AstraZeneca today announced that the orphan drug vandetanib is now available to US patients for the treatment of medullary thyroid cancer that cannot be removed by surgery or that has spread to other parts of the body. Vandetanib was approved by the US Food and Drug Administration on April 6, 2011.
Vandetanib is a kinase inhibitor indicated for the treatment of symptomatic or progressive medullary thyroid cancer in patients with unresectable (non-operable) locally advanced or metastatic disease.
The use of vandetanib in patients with indolent, asymptomatic or slowly progressing disease should be carefully considered because of the treatment-related risks.
A Risk Evaluation and Mitigation Strategy (REMS) is required for vandetanib due to the risks of QT prolongation, Torsades de pointes, and sudden death. Only prescribers who are certified through the Vandetanib REMS Program, a restricted distribution program, will be able to prescribe vandetanib.
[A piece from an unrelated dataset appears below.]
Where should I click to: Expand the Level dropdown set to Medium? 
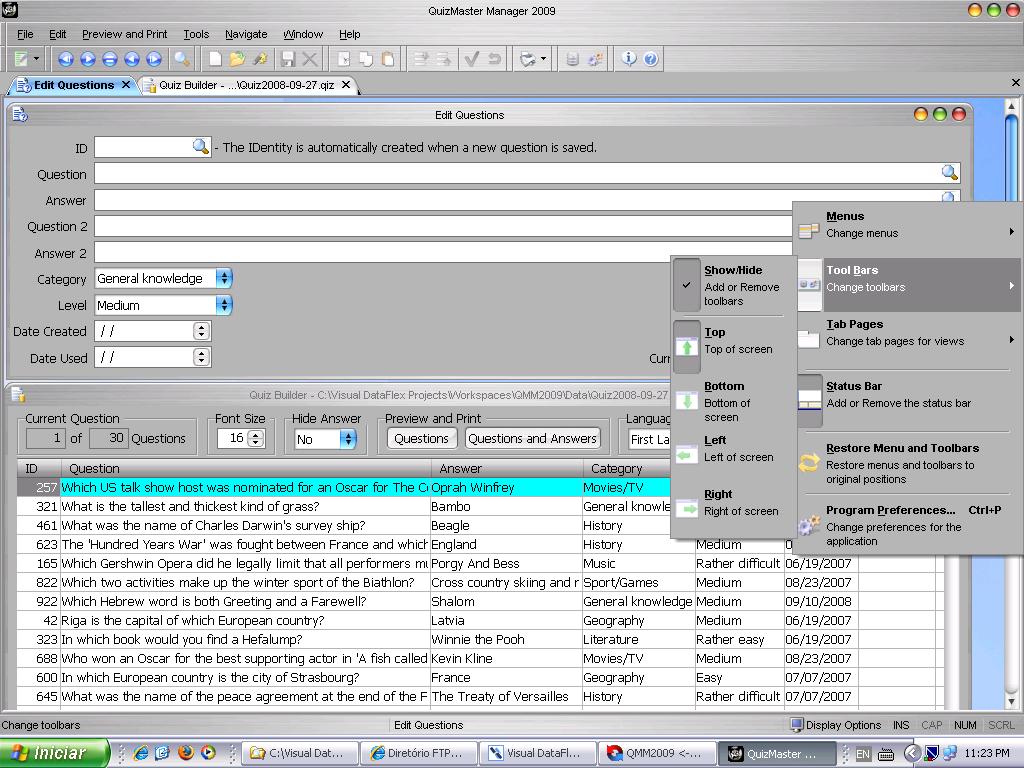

The FDA approved the kinase inhibitor based on the results of a 331- patient, randomized Phase 3 trial called the ZETA study. The study showed a 65% risk reduction in disease progression in the drug arm compared to placebo. The median progression-free survival on vandetanib was 22.6 months, compared to 16.4 months in the control arm. To date, it is still unknown whether vandetanib affects overall survival of patients with MTD.
“Vandetanib is the only medicine specifically approved for patients with this rare form of cancer,” said Lisa Schoenberg, Vice President of Specialty Care, AstraZeneca. “We believe vandetanib will be important for the community of patients and doctors who are fighting this disease.”
AstraZeneca is working with relevant authorities on a trade name and is currently referring to the treatment by its generic name, vandetanib.